Ray Barretto was born on April 29, 1929 in Brooklyn (New York City) of Puerto Rican parents. His first contacts with music came via the family radio. At the age of seventeen he joined the US Army and arrived in Europe where he first came across the recordings of Chano Pozo and Dizzy Gillespie, the earliest pioneers of the marriage between be-bop and the rhythms of the Caribbean.
He first sat in on jam sessions at the Orlando a GI jazz club in Munich. In 1949, after military service, he returned to Harlem and taught himself to play the drums, getting his first regular job with Eddie Bonnemere’s Latin Jazz Combo. Barretto then played for four years with Cuban band leader José Curbelo.
In the early 1950s, young Ray Barretto was playing his congas at the renowned Apollo Theater in Harlem; and when he walked out later that night he had impressed and performed with the legendary Charlie Parker. Since that evening of cubop, a mixture of bop and Latin rhythms he became a leading force in two worlds, Latin music and jazz.
In 1957 he replaced Mongo Santamaria in Tito Puente‘s band with whom he recorded his first album Dance Mania. After four years with Puente, he was one of the most sought-after percussionists in New York, attending jam sessions with artists including Max Roach and Art Blakey and recording with Sonny Stitt, Lou Donaldson, Red Garland, Gene Ammons, Eddie “Lockjaw” Davis, Cannonball Adderley, Freddie Hubbard, Cal Tjader and Dizzy Gillespie. Barretto was so much in demand that in 1960 he was a house musician for the Prestige Blue Note and Riverside record labels.
Unlike most Hispanic percussionists he arrived to Latin music from jazz instead of from Latin music to jazz. He attributed this musical path to his originality and believed it’s one of the reasons why he was sought after by so many legends of jazz.
Success came his way at the begining of the 1960s when Barretto formed his own band. The album Pachanga with Barretto (1961) was influenced by the boogaloo, a musical style that was to have a short-lived but considerable impact on the public.
In 1963 he was awarded a gold disc for the song “El Watusi“. The 1968 album Acid! was Barretto’s contribution to the psychedelic movement. This electrifying record now a classic opened up a memorable period in the history of the legendary Fania label.
The album Barretto (1975) brought Ray yet more success thanks to the explosive presence of the singer Rubén Blades. After a short stay at Atlantic Records, Barretto returned to Fania for the ambitious album Rican/Struction (1979) which is typical of the experimental spirit that presided over the Latin scene at the time.
The end of the 1980s saw him moving away from salsa and adopting a more jazzy direction playing with Eddie Gomez, Joe Lovano and Steve Turre. In 1981 he made a highly regarded album for CTI, La Cuna with Puente, Joe Farrell and Charlie Palmieri as guest players. He became music director of the Bravisimo television program and took part in the multi-idiom all-star anti-apartheid Sun City recording and video in 1985.

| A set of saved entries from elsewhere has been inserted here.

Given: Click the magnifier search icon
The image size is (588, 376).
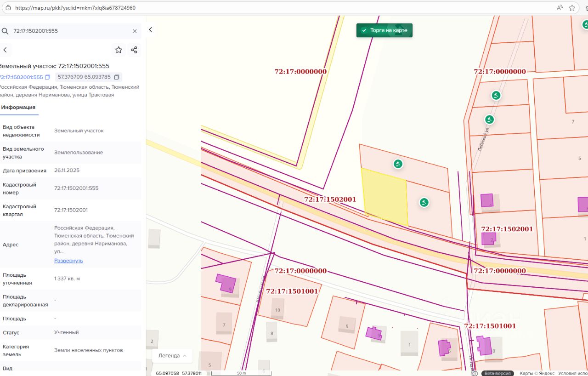Looking at the screenshot, I should pos(5,31).
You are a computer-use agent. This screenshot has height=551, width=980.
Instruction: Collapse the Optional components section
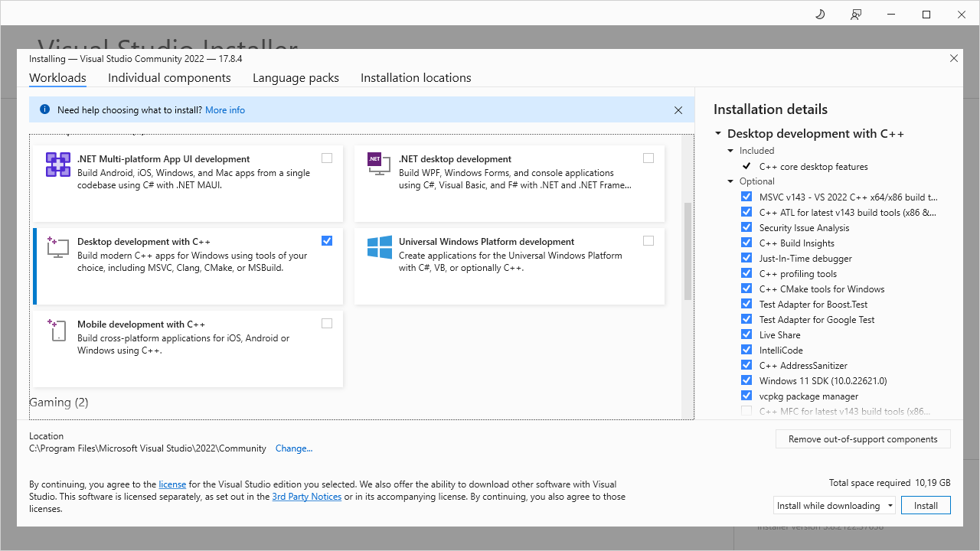[x=730, y=181]
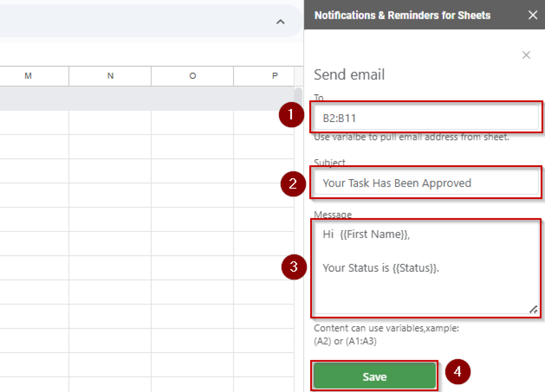Image resolution: width=545 pixels, height=392 pixels.
Task: Click the Send email panel heading
Action: 349,74
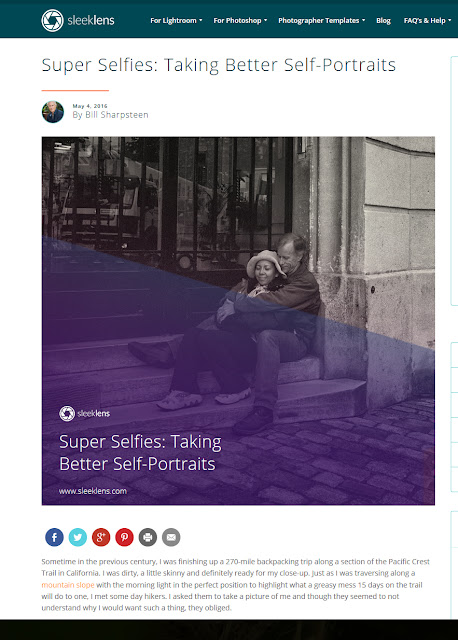Open the Photographer Templates dropdown
This screenshot has height=640, width=458.
click(x=322, y=20)
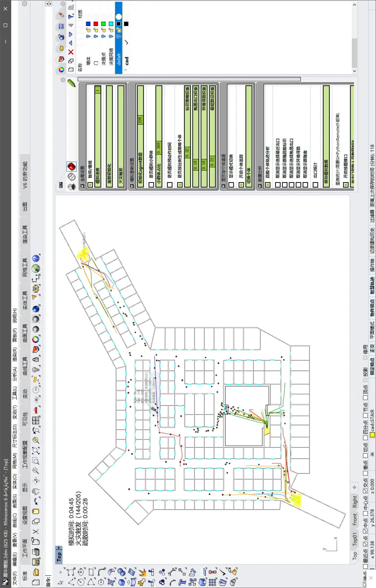
Task: Click the Grasshopper launch icon in toolbar
Action: pos(36,269)
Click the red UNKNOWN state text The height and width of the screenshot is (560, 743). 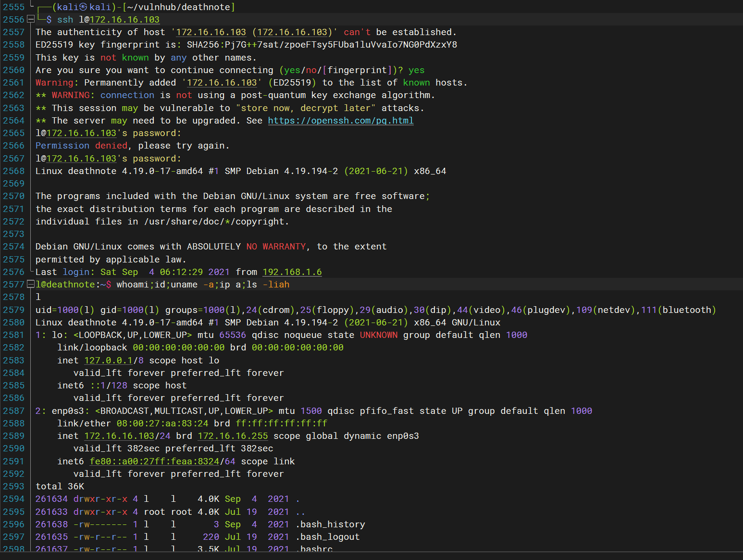(x=379, y=335)
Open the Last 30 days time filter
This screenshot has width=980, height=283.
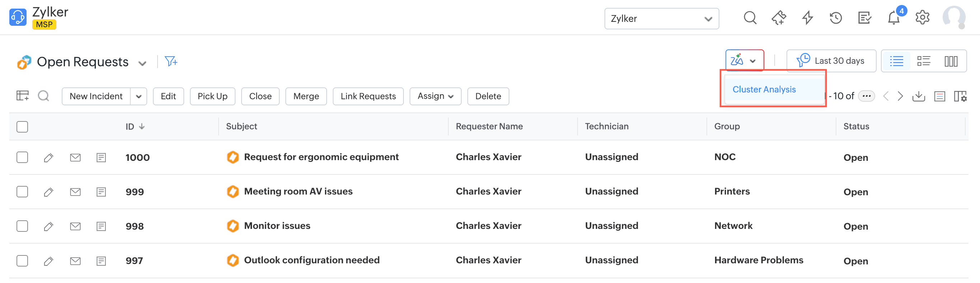[x=831, y=61]
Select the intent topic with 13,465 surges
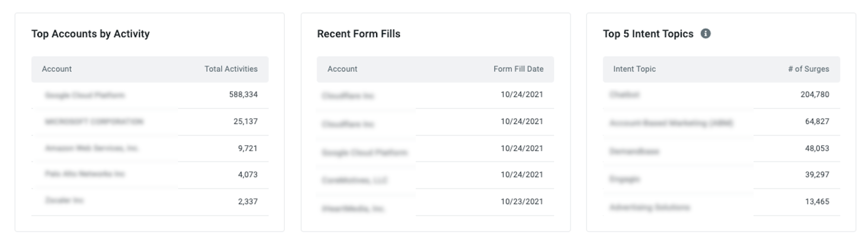The width and height of the screenshot is (868, 240). pyautogui.click(x=721, y=202)
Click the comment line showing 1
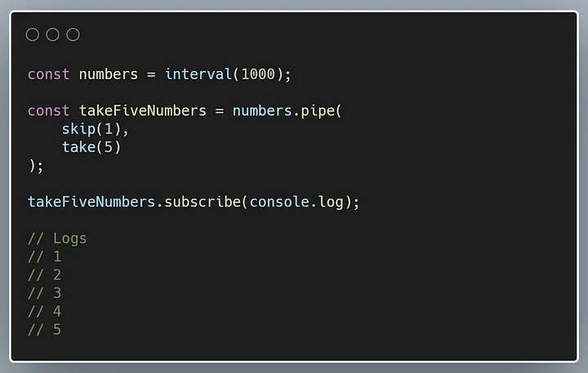 point(44,257)
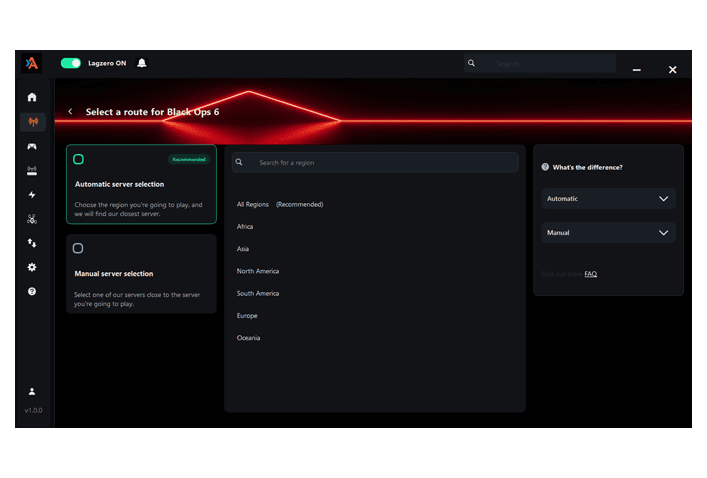
Task: Open the router icon in sidebar
Action: (x=32, y=171)
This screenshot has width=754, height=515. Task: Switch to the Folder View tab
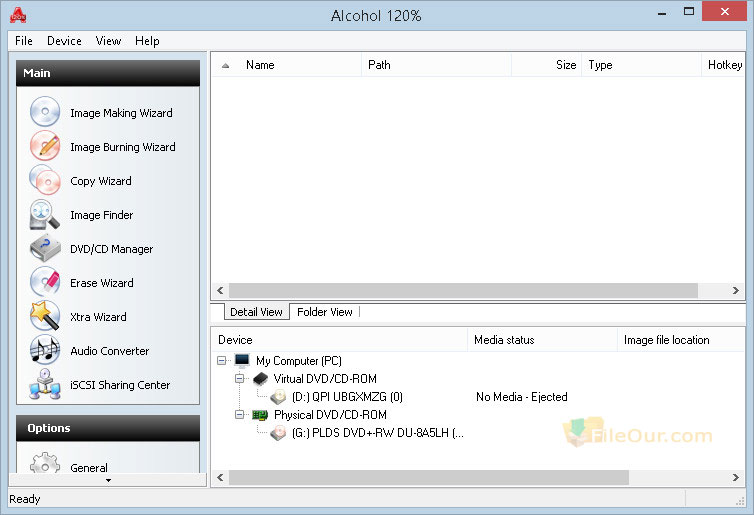point(325,312)
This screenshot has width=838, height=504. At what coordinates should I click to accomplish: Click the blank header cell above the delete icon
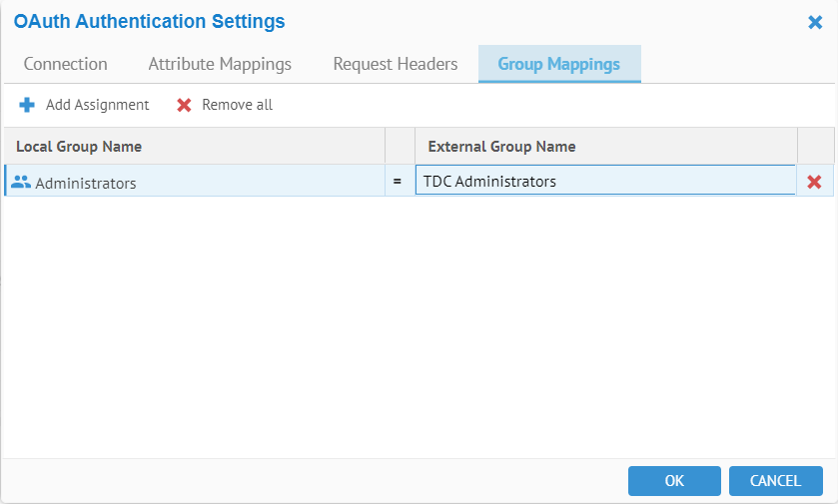815,147
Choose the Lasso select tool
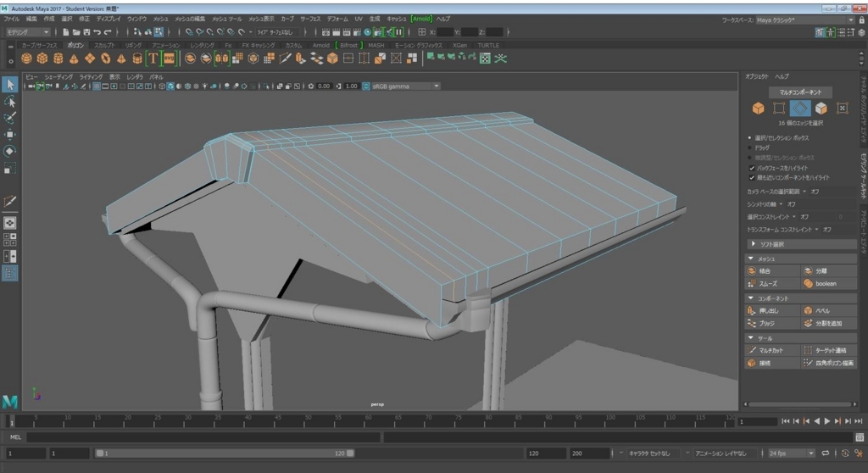Screen dimensions: 868x473 [10, 102]
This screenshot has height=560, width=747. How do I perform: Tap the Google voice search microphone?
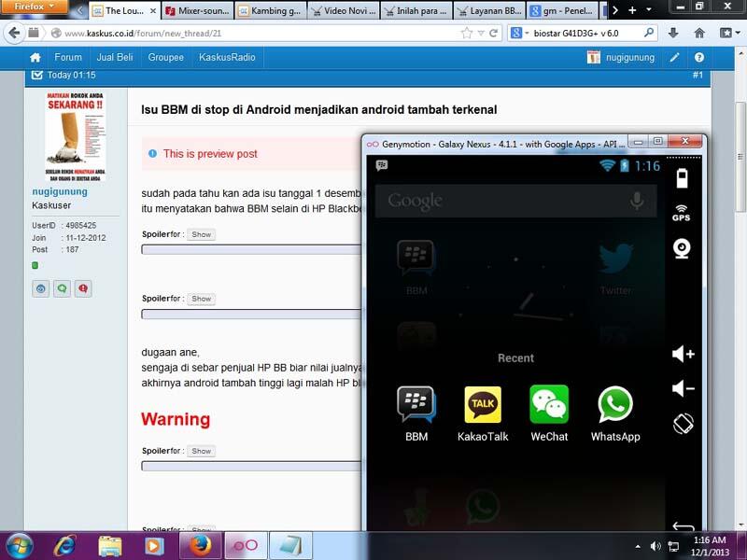(637, 200)
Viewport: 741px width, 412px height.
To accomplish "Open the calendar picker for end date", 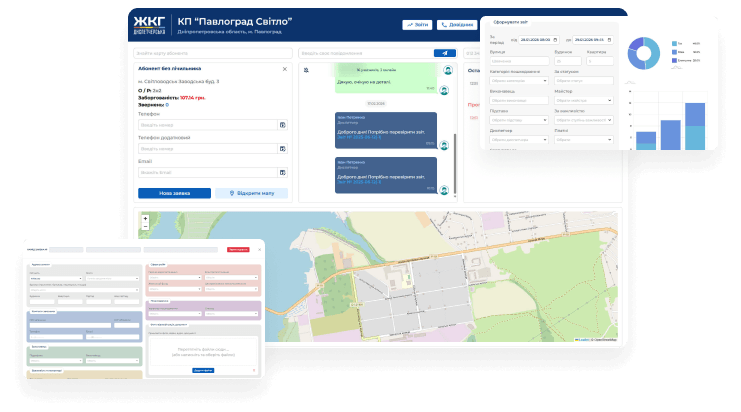I will [607, 40].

He won a Grammy in 1990 for the song “Ritmo en el Corazón” with Celia Cruz. In 1992 he unveiled a new Latin jazz sextet, New World Spirit which made albums for Concord Picante.
Trancedance came out in 2000, featuring Barretto on percussion, vibraphone; Greg August on bass; John Bailey on trumpet; Vince Cherico on drums; John Di Martino on piano; Adam Colker on tenor sax; James Moody on flute tenor sax; and Los Papines on percussion.
In 2003 he released the critically acclaimed CD, Homage to Art on the Sunnyside label. That same year Concord Picante released Hot Hands presenting two of Ray Barretto’s best, Ancestral Messages and Taboo in a specially-priced 2-CD collection.
While leading his own stellar Latin jazz bands, his congas graced more recording sessions than any other conguero. He was inducted into the International Latin Music Hall of Fame in 1999. He was voted Jazz Percussionist of 2004 by the Jazz Journalists Association and won the Down Beat critics poll for percussion in 2005.
In 2006 he received the National Endowment for the Arts (NEA) Fellowship. “To receive this honor is the gift of a lifetime. Jazz has been my spiritual babysitter since my youth in Harlem and the Bronx and I’ve spent my career trying to give something back. With gratitude and respect to everyone at the National Endowment for the Arts please allow me to consider myself still a jazz student,” said Barretto.
His last album was Time Was – Time Is.
Ray Barretto died February 17, 2006 at 5 a.m. at the Hackensack University Medical Center in Hackensack, New Jersey.